## [EXERCISE DETAILS]
Whatever the records below hold, copy it all out exactly.

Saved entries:
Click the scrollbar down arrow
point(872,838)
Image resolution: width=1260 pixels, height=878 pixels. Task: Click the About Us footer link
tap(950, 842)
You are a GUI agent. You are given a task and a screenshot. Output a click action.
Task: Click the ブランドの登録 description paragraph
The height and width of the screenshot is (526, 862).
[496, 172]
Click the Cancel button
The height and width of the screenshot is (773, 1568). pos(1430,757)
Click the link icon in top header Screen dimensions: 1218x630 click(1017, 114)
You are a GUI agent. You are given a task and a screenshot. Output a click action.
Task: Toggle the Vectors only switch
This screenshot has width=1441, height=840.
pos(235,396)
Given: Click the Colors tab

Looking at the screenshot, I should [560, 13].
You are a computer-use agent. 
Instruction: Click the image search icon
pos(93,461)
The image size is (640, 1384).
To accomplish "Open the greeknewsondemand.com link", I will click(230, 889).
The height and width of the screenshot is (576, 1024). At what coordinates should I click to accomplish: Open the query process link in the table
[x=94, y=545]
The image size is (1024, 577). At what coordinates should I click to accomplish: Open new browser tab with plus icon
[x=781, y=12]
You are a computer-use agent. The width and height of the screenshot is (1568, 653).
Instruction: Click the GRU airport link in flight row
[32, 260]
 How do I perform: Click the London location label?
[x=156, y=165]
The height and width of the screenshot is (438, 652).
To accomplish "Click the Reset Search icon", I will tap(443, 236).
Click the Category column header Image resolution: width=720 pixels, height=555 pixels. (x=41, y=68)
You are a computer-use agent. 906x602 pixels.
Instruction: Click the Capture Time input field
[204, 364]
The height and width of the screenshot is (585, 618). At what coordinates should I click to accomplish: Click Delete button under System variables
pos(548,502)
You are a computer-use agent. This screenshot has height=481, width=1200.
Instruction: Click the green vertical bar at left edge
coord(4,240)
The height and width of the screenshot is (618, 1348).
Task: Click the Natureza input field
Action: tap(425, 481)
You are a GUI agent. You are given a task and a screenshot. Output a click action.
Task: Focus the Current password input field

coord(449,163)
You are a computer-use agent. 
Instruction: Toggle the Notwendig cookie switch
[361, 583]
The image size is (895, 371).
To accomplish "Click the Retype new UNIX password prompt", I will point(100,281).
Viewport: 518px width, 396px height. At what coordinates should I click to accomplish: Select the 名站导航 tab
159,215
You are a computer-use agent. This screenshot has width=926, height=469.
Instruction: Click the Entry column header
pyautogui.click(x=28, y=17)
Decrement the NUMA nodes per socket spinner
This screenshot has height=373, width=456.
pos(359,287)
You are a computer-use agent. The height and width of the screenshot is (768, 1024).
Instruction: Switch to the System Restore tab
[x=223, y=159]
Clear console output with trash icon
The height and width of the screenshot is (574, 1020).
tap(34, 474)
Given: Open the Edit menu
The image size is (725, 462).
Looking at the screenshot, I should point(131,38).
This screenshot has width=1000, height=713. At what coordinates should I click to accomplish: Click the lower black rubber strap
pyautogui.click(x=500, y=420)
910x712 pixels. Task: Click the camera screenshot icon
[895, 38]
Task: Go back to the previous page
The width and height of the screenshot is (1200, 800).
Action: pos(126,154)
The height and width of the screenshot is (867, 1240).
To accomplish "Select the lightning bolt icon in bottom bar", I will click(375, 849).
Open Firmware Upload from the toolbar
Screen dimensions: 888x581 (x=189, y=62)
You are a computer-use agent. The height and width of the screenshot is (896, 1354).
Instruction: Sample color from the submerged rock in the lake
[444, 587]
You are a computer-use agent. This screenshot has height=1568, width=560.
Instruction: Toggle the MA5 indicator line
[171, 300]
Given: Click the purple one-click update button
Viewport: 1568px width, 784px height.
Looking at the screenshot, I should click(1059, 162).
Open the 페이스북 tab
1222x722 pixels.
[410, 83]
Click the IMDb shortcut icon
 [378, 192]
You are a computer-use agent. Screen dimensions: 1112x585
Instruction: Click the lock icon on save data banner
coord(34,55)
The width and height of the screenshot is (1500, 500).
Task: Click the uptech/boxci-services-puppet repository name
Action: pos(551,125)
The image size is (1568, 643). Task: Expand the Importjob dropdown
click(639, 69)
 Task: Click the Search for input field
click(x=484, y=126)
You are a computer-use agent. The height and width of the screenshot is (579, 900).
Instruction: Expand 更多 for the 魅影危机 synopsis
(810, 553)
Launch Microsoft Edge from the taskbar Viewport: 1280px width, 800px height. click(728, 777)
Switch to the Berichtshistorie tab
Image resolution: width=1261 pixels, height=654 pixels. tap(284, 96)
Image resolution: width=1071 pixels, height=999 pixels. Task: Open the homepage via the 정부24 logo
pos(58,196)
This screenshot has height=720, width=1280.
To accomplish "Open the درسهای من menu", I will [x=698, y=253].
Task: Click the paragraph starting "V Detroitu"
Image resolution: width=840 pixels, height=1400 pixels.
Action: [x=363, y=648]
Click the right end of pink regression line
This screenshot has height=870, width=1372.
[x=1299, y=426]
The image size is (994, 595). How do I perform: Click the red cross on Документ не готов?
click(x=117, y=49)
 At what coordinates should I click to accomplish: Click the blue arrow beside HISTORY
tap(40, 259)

## [WRITTEN RESPONSE]
Click the scrollbar down arrow
point(872,838)
Image resolution: width=1260 pixels, height=878 pixels. Task: Click the About Us footer link
tap(950, 842)
You are a GUI agent. You are given a task and a screenshot. Output a click action.
Task: Click the ブランドの登録 description paragraph
The height and width of the screenshot is (526, 862).
[496, 172]
Click the Cancel button
The height and width of the screenshot is (773, 1568). pos(1430,757)
Click the link icon in top header Screen dimensions: 1218x630 click(1017, 114)
You are a GUI agent. You are given a task and a screenshot. Output a click action.
Task: Toggle the Vectors only switch
This screenshot has width=1441, height=840.
pos(235,396)
Given: Click the Colors tab

Looking at the screenshot, I should [560, 13].
You are a computer-use agent. 
Instruction: Click the image search icon
pos(93,461)
The image size is (640, 1384).
To accomplish "Open the greeknewsondemand.com link", I will click(230, 889).
The height and width of the screenshot is (576, 1024). At what coordinates should I click to accomplish: Open the query process link in the table
[x=94, y=545]
The image size is (1024, 577). At what coordinates should I click to accomplish: Open new browser tab with plus icon
[x=781, y=12]
You are a computer-use agent. The width and height of the screenshot is (1568, 653).
Instruction: Click the GRU airport link in flight row
[32, 260]
 How do I perform: Click the London location label?
[x=156, y=165]
The height and width of the screenshot is (438, 652).
To accomplish "Click the Reset Search icon", I will tap(443, 236).
Click the Category column header Image resolution: width=720 pixels, height=555 pixels. (x=41, y=68)
You are a computer-use agent. 906x602 pixels.
Instruction: Click the Capture Time input field
[204, 364]
The height and width of the screenshot is (585, 618). At what coordinates should I click to accomplish: Click Delete button under System variables
pos(548,502)
You are a computer-use agent. This screenshot has height=481, width=1200.
Instruction: Click the green vertical bar at left edge
coord(4,240)
The height and width of the screenshot is (618, 1348).
Task: Click the Natureza input field
Action: tap(425, 481)
You are a GUI agent. You are given a task and a screenshot. Output a click action.
Task: Focus the Current password input field

coord(449,163)
You are a computer-use agent. 
Instruction: Toggle the Notwendig cookie switch
[361, 583]
The image size is (895, 371).
To accomplish "Click the Retype new UNIX password prompt", I will point(100,281).
Viewport: 518px width, 396px height. At what coordinates should I click to accomplish: Select the 名站导航 tab
159,215
You are a computer-use agent. This screenshot has width=926, height=469.
Instruction: Click the Entry column header
pyautogui.click(x=28, y=17)
Decrement the NUMA nodes per socket spinner
This screenshot has height=373, width=456.
pos(359,287)
You are a computer-use agent. The height and width of the screenshot is (768, 1024).
Instruction: Switch to the System Restore tab
[x=223, y=159]
Clear console output with trash icon
The height and width of the screenshot is (574, 1020).
tap(34, 474)
Given: Open the Edit menu
The image size is (725, 462).
Looking at the screenshot, I should point(131,38).
This screenshot has width=1000, height=713. At what coordinates should I click to accomplish: Click the lower black rubber strap
pyautogui.click(x=500, y=420)
910x712 pixels. Task: Click the camera screenshot icon
[895, 38]
Task: Go back to the previous page
The width and height of the screenshot is (1200, 800).
Action: pos(126,154)
The height and width of the screenshot is (867, 1240).
To accomplish "Select the lightning bolt icon in bottom bar", I will click(375, 849).
Open Firmware Upload from the toolbar
Screen dimensions: 888x581 (x=189, y=62)
You are a computer-use agent. The height and width of the screenshot is (896, 1354).
Instruction: Sample color from the submerged rock in the lake
[444, 587]
You are a computer-use agent. This screenshot has height=1568, width=560.
Instruction: Toggle the MA5 indicator line
[171, 300]
Given: Click the purple one-click update button
Viewport: 1568px width, 784px height.
Looking at the screenshot, I should click(1059, 162).
Open the 페이스북 tab
1222x722 pixels.
[410, 83]
Click the IMDb shortcut icon
 [378, 192]
You are a computer-use agent. Screen dimensions: 1112x585
Instruction: Click the lock icon on save data banner
coord(34,55)
The width and height of the screenshot is (1500, 500).
Task: Click the uptech/boxci-services-puppet repository name
Action: pos(551,125)
The image size is (1568, 643). Task: Expand the Importjob dropdown
click(639, 69)
 Task: Click the Search for input field
click(x=484, y=126)
You are a computer-use agent. The height and width of the screenshot is (579, 900).
Instruction: Expand 更多 for the 魅影危机 synopsis
(810, 553)
Launch Microsoft Edge from the taskbar Viewport: 1280px width, 800px height. click(728, 777)
Switch to the Berichtshistorie tab
Image resolution: width=1261 pixels, height=654 pixels. tap(284, 96)
Image resolution: width=1071 pixels, height=999 pixels. Task: Open the homepage via the 정부24 logo
pos(58,196)
This screenshot has height=720, width=1280.
To accomplish "Open the درسهای من menu", I will [x=698, y=253].
Task: Click the paragraph starting "V Detroitu"
Image resolution: width=840 pixels, height=1400 pixels.
Action: [x=363, y=648]
Click the right end of pink regression line
This screenshot has height=870, width=1372.
[x=1299, y=426]
The image size is (994, 595). How do I perform: Click the red cross on Документ не готов?
click(x=117, y=49)
 At what coordinates should I click to accomplish: Click the blue arrow beside HISTORY
tap(40, 259)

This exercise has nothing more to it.